#### WRITTEN TASKS:
• 1. Repeat word for word the part of the text on IRS international tax enforcement that begins at the words "The recent IRS" and stops after "out in October.".
• 2. Pick up the text on IRS international tax enforcement right after its last sentence and keep writing it.

#### DOCUMENT EXTRACT:
-------------------------

Increased enforcement of international tax issues

The recent IRS news release describes how the IRS will increase its focus on international tax issues as follows:

  • Increased compliance activity around transfer pricing of U.S. subsidiaries of large foreign corporations. The IRS stated that it would be sending compliance letters to 150 subsidiaries of large corporations “to reiterate their U.S. tax obligations and incentivize self-correction.” The IRS stated that these letters began going out in October.
  • Expansion of the Large Corporate Compliance (LCC) program to include cross-border issues. The IRS will be starting an additional 60 LCC audits, and review of cross-border issues and corporate planning will be part of the audit selection process. The LCC program covers large corporations with average assets of more than $24 billion and average taxable income of approximately $526 million per year.
  • Increased scrutiny of IRC Section 199 claims. Buoyed by its recent win in BATS Global Markets Holdings, Inc. v. Commissioner, the IRS said it would continue the Large Business & International Division campaign to increase scrutiny of claims for refund based on the IRC Section 199 domestic production activities deduction, which was repealed by the Tax Cuts and Jobs Act of 2017.

Crowe observation

The fate of IRS funding is still uncertain. Significant cuts could impair the IRS’ ability to significantly increase audits of complex international transactions.

-------------------------

#### PROVIDED INFORMATION:

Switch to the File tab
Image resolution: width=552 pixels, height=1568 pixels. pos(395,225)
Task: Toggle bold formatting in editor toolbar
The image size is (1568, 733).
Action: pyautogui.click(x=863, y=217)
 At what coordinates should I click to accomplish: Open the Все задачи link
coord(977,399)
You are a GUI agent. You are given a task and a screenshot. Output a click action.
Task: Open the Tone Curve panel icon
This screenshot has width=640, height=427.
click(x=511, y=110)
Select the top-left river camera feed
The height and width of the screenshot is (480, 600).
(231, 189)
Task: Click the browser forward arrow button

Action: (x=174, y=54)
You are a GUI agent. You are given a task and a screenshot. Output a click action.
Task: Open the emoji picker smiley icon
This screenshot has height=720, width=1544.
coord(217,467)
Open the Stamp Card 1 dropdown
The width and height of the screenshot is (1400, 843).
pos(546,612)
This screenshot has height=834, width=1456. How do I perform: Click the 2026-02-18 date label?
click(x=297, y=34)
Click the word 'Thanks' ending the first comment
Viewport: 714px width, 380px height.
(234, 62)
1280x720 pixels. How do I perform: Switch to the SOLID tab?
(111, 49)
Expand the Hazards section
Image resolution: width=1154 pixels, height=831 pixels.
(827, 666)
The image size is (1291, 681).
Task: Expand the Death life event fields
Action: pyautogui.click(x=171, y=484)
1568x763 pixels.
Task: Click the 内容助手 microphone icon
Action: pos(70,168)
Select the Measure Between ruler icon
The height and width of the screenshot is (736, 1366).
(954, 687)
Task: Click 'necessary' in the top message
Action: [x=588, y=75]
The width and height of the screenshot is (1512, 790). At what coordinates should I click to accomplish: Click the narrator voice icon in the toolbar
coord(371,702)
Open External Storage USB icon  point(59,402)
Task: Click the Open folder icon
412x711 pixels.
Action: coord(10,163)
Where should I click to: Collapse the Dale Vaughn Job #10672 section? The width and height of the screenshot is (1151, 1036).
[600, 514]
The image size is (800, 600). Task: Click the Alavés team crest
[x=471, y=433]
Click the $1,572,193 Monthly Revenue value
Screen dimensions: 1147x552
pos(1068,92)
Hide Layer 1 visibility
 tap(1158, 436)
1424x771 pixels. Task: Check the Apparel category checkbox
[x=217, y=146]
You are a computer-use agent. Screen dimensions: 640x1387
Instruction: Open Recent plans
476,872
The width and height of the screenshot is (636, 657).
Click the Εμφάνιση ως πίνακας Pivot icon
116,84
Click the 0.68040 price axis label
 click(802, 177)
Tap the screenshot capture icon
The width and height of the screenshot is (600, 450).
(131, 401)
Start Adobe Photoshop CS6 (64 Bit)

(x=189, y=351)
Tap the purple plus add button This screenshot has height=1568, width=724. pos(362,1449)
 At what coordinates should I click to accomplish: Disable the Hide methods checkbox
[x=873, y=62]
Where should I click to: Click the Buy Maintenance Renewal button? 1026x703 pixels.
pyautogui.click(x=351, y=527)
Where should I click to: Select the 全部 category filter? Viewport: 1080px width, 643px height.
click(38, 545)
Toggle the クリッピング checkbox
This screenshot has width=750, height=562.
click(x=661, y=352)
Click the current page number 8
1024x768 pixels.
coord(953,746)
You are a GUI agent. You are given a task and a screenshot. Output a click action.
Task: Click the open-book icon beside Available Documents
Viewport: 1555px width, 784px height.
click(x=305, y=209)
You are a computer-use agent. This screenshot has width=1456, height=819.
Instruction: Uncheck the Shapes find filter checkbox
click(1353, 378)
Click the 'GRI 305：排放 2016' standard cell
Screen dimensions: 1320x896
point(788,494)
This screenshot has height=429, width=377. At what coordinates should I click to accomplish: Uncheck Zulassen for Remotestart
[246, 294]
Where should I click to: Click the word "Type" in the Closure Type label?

-------------------------

#### RESPONSES BY TASK:
• 1.
The recent IRS news release describes how the IRS will increase its focus on international tax issues as follows:

  • Increased compliance activity around transfer pricing of U.S. subsidiaries of large foreign corporations. The IRS stated that it would be sending compliance letters to 150 subsidiaries of large corporations “to reiterate their U.S. tax obligations and incentivize self-correction.” The IRS stated that these letters began going out in October.

• 2.
Liberty Global

The IRS had a major win in which a district court found that a cross-border transaction lacked economic substance. That case, Liberty Global, Inc. v. United States, involved a taxpayer that filed its 2018 return consistent with temporary regulations issued in 2019, which resulted in the taxpayer recognizing $2.4 billion in gain from the sale of a controlled foreign corporation without an offsetting IRC Section 245 deduction. Subsequently, the taxpayer filed an amended return requesting a refund of $95,783,237, claiming that the temporary regulations did not apply and that it is entitled to the IRC 245A deduction. The taxpayer then filed suit in federal court for the refund.

In its refund suit, the taxpayer challenged the validity of the temporary regulations, arguing that the IRS failed to follow the notice and comment requirements under the Administrative Procedure Act (APA). On April 4, 2022, the court agreed with the taxpayer and invalidated the temporary regulations.

The taxpayer’s win on the APA issue, however, was not enough for it to prevail in its claim for refund. On Oct. 31, the district court held that the taxpayer was not entitled to the IRC Section 245A deduction because the transaction generating the deduction lacked economic substance under IRC Section 7701(o).

In addition, on Oct. 7, 2022, the U.S. Department of Justice took the unusual step of suing the taxpayer for tax and penalties related to the transaction without first issuing a notice of deficiency. The taxpayer filed a motion to dismiss the case, which the court denied. This case is still pending.

Looking ahead

The increase in enforcement funding and the IRS’ focus on international tax issues should put multinational corporations on notice that the likelihood of international tax issues being audited has increased. Moreover, the IRS’ recent success in Liberty Global signals an increase in its willingness to use the economic substance doctrine under IRC Section 7701(o) to challenge complex international transactions.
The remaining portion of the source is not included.